On December 7, 2020, the California Court of Appeal (Second Appellate District, Division 6) decided Gulf Offshore Logistics, LLC v. Superior Court, Case Number B298318 (2020), reversed itself and, following the California Supreme Court’s guidance in Ward v. United Airlines, Inc. 9 Cal.5th 731 (2020) and Oman v. Delta Air Lines, Inc., 9 Cal.5th 762 (2020), held that California’s wage and hour laws apply to seamen working on a ship that sailed between California ports and oil drilling platforms outside California’s jurisdictional limits.
The Facts
Louisiana-based employers hired crew members, who were not residents of California, to work on a vessel docked in California that provided maintenance services to offshore oil platforms located outside of California’s boundaries. On its route to the platforms, the vessel traveled both inside and outside California state boundaries.
The crew members brought a class action alleging that their employers had violated numerous California wage and hour laws, including minimum wage and overtime, meal and rest break, accurate work records, and complete wage statements.
The crew members resided in Texas, Ohio, and Mississippi and would fly to Los Angeles and be shuttled to the vessel. Once on the vessel, they were not permitted to leave without permission.
The employers moved for summary judgment on the theories that Louisiana rather than California law governed and that the federal Fair Labor Standards Act (“FLSA”) preempted California law. The superior court denied the motion on the grounds that the employers had not shown that Louisiana law should apply or that California law should be preempted.
Petitioners sought a writ of mandate directing the superior court to vacate its order and enter a new order granting summary judgment. In its prior opinion, the court of appeals concluded that Louisiana law applied because that state had more significant contacts with the parties and a greater interest in regulating the employment relationships of the crew members.
Following the California Supreme Court’s grant of review and remand, the court of appeals vacated its prior opinion and held that California law applies and the superior court correctly denied the employers’ motion for summary judgment.
The Court’s Opinion
The court of appeals focused on the holdings in Ward and Oman that, where employees do not perform a majority of their work in any one place, California wage and hour laws will apply when California serves as the employee’s base of work operations, regardless of where their residence is located, whether a collective bargaining agreement is in place, or whether the employer is a non-resident corporation.
The court of appeals concluded that “California law governs the employment relationships at issue here because California served as the base for the crew members’ work operations, all or most which were performed in California.” The fact that the vessel sailed beyond California’s state boundaries was not persuasive to the court.
The court of appeals further held that there was no preemption. Although the FLSA exempts seamen from its provisions, the FLSA and general maritime law did not preempt California wage and hour laws. There was no evidence that Congress intended the FLSA’s seamen exemption to preempt state law. Furthermore, the California Supreme Court previously found in Tidewater Marine Western, Inc. v. Bradshaw, 14 Cal.4th 557 (1996) that the FLSA does not preempt California law for state residents employed as seamen in the Santa Barbara Channel, and Ward and Oman clearly instruct that the residence of the employee is not determinative.
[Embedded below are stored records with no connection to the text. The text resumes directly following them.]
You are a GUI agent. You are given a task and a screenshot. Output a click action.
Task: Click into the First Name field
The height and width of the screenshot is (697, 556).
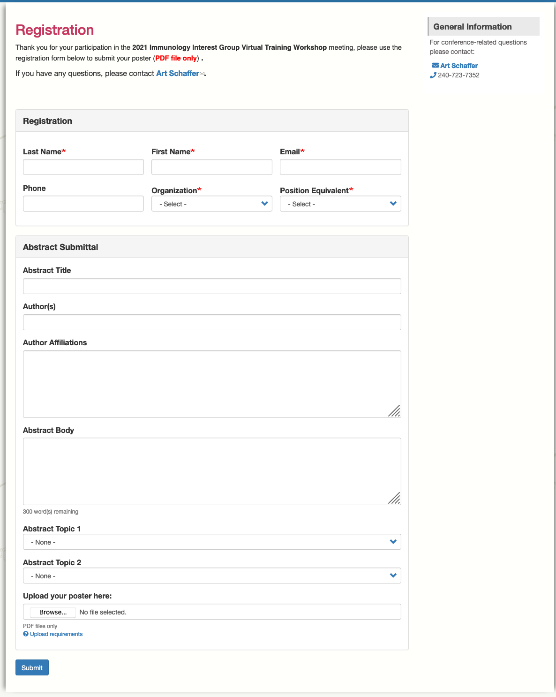211,167
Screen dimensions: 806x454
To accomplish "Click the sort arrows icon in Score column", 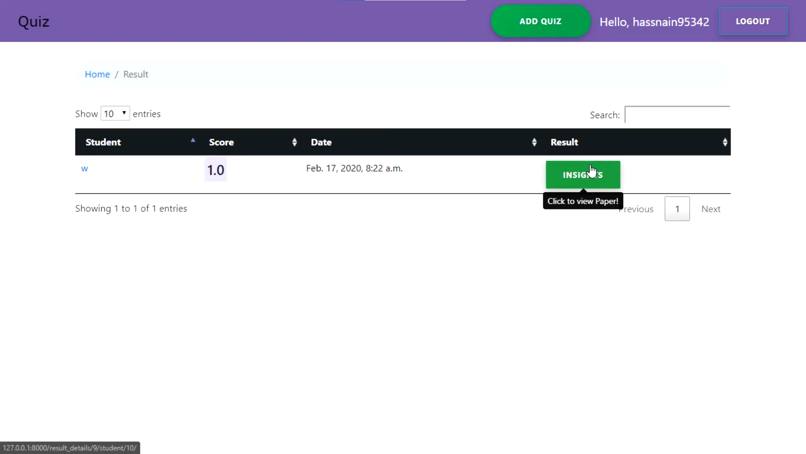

What This Means for Employers
- The Gulf Offshore decision extends the holdings in Ward and Oman from airline employees to offshore vessel crew members whose base of operations is in California.
- California wage and hour laws apply to employees based in California even when they live out of state and their employers are headquartered elsewhere.
- California courts favor providing employees with the protections of California wage and hour laws whenever possible.
Actions to Take
- Offshore vessel operators who hire employees to work on vessels operating both in and outside California waters must comply with California wage and hour laws.
- Employers headquartered outside of California who hire employees whose work is based in California should review their wage and hour policies for compliance with California law.